» Record extracts
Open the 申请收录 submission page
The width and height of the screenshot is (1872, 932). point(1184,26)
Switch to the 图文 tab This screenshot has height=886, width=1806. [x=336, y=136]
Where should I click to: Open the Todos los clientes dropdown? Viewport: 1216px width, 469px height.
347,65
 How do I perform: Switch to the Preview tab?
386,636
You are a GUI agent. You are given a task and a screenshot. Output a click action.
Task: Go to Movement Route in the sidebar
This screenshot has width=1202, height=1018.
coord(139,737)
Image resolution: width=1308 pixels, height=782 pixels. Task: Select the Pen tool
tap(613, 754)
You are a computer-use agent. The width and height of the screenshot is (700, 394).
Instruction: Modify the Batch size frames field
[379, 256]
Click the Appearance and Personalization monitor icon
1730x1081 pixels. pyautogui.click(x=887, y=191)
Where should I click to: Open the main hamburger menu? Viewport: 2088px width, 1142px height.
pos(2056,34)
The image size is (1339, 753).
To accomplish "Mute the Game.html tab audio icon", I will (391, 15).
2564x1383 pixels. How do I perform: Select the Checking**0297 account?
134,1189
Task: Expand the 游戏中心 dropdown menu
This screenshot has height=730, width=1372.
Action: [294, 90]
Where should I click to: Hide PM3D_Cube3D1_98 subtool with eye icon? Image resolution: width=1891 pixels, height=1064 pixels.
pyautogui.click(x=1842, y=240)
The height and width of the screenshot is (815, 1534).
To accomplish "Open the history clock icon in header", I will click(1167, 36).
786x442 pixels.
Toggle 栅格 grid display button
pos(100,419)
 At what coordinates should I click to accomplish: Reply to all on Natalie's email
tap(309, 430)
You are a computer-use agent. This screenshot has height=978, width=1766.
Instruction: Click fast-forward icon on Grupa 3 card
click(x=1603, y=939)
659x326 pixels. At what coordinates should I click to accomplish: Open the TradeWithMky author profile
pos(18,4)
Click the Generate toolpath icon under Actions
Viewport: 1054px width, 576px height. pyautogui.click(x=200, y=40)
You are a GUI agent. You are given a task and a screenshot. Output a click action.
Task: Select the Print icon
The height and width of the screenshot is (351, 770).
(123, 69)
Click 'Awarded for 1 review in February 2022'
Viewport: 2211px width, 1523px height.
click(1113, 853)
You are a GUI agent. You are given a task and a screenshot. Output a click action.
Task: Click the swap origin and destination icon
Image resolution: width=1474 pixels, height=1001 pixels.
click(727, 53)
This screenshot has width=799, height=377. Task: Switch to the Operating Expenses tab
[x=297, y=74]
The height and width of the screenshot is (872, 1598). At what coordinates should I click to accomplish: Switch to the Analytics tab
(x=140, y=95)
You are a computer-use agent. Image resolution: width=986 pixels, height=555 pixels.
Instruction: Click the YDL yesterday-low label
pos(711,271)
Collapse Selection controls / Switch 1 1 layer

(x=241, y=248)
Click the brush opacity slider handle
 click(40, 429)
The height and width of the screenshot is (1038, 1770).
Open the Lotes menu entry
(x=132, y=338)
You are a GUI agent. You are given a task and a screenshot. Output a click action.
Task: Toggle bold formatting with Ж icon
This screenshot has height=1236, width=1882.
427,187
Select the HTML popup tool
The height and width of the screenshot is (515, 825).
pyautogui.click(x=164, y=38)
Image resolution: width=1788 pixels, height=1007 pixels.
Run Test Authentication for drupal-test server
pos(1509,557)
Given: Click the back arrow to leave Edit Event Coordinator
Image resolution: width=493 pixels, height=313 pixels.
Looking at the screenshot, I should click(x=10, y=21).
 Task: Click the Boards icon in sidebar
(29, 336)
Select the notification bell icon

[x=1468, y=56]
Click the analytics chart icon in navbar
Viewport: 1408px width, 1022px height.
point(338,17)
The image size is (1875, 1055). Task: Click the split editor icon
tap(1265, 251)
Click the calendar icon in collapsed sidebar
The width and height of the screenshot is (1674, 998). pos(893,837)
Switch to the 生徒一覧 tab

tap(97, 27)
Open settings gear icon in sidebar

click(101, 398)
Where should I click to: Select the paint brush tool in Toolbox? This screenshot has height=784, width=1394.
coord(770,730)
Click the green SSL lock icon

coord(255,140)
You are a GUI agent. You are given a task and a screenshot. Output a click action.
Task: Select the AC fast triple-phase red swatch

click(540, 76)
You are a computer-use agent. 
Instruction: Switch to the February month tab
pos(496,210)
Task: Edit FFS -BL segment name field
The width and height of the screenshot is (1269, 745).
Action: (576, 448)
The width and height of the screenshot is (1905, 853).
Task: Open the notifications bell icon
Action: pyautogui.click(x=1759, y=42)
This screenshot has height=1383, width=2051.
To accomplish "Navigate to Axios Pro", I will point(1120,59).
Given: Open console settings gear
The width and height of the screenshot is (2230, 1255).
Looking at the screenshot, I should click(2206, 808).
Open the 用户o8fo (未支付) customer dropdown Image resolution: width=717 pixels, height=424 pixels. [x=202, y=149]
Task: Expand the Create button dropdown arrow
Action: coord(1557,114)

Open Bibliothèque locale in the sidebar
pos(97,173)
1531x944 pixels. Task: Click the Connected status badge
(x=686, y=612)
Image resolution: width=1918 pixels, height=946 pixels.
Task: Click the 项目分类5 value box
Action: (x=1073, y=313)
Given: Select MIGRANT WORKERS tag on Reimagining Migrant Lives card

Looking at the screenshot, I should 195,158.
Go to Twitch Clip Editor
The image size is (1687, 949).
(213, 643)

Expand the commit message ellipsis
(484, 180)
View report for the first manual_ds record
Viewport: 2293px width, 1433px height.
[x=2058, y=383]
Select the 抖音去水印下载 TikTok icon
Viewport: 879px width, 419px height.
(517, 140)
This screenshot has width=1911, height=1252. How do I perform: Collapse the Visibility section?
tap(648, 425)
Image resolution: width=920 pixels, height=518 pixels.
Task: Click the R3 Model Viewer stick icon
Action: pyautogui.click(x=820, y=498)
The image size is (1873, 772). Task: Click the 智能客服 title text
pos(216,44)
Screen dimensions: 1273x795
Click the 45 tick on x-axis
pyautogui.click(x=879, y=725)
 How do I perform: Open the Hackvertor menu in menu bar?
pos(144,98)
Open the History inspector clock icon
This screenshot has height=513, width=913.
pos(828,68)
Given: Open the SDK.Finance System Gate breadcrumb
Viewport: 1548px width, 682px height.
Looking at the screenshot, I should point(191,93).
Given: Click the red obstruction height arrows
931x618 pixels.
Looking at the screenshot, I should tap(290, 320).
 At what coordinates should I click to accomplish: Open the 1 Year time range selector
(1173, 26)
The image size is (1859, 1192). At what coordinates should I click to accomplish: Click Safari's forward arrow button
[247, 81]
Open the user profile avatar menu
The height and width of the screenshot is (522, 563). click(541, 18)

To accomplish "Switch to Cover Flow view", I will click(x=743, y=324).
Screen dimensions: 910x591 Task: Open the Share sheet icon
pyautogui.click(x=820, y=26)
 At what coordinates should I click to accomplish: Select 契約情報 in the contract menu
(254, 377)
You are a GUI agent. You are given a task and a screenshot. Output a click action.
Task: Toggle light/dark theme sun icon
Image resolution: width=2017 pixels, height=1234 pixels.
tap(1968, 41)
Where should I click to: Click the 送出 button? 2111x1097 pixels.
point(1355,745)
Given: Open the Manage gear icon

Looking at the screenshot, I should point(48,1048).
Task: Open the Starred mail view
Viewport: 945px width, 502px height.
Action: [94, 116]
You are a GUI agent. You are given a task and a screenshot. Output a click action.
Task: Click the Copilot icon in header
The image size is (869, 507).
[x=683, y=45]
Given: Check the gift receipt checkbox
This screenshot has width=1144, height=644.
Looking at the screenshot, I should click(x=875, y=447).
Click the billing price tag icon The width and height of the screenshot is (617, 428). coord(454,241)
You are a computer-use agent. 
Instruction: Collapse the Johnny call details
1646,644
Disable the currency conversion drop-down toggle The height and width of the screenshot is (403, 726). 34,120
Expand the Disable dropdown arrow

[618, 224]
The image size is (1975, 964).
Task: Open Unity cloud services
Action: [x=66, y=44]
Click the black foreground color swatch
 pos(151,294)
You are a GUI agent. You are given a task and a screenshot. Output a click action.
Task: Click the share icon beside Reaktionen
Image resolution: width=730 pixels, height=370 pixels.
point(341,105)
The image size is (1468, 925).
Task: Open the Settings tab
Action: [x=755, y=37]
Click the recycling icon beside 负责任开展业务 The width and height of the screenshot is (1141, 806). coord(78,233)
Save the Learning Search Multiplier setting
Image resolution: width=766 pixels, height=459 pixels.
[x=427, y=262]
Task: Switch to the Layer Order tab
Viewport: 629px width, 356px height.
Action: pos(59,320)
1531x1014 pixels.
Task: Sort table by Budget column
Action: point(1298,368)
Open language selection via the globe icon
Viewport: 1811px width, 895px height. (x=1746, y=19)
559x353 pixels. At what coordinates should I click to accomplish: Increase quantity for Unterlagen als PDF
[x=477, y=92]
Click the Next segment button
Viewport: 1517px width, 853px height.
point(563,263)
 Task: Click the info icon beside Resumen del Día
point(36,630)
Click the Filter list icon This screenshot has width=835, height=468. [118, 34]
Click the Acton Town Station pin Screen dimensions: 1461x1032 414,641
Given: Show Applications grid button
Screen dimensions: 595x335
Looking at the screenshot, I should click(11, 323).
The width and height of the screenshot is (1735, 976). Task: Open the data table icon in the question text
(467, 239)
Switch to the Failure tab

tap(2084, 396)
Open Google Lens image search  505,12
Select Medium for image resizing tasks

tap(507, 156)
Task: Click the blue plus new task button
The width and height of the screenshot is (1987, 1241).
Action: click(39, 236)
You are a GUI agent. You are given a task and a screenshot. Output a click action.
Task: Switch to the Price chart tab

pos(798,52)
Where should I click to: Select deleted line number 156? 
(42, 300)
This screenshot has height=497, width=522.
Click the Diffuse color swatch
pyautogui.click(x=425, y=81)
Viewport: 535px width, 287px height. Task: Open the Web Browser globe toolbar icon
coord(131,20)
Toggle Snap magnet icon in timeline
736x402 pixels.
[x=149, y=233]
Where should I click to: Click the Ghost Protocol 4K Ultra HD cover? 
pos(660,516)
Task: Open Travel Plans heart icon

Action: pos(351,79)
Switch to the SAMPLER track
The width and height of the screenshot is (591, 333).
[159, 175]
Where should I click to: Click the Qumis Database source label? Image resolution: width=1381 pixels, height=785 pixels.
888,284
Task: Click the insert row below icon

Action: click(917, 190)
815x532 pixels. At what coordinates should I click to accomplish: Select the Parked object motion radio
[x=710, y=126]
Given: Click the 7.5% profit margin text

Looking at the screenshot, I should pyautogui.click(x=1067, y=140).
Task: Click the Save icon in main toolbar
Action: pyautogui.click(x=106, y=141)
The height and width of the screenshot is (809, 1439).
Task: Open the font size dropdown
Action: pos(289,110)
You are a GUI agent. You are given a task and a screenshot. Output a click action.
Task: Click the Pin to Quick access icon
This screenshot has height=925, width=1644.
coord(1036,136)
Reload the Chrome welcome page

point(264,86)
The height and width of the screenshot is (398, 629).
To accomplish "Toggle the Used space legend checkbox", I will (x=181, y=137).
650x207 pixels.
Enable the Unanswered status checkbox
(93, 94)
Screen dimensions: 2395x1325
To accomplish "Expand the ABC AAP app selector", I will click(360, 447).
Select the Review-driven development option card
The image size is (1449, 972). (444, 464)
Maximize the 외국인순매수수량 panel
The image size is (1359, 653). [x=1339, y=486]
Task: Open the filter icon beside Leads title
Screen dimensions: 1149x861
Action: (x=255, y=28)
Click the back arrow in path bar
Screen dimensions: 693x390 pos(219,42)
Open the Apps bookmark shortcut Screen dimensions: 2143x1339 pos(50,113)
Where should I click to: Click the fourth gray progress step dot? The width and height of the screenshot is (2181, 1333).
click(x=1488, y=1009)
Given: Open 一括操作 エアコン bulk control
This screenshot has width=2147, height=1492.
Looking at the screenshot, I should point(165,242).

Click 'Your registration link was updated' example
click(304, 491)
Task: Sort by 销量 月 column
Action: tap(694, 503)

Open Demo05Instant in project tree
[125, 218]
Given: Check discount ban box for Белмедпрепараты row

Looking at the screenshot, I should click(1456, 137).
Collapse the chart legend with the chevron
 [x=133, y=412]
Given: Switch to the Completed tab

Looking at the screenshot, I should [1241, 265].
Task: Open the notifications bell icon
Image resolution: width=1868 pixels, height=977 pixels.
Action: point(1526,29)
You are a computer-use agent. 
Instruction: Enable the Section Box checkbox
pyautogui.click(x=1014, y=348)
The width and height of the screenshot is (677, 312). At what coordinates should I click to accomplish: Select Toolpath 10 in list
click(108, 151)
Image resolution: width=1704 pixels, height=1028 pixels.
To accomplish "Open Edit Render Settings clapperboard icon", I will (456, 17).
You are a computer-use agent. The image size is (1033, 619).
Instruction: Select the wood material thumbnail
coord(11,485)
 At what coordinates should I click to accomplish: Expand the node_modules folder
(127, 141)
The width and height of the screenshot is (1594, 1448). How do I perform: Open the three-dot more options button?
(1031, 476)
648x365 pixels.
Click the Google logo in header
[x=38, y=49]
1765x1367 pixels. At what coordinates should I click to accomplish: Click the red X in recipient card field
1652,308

» Work instructions
Return each line from the records that includes the word "clock".

» Solved problem
To accomplish "Open the history clock icon in header", I will click(1167, 36).
Open the History inspector clock icon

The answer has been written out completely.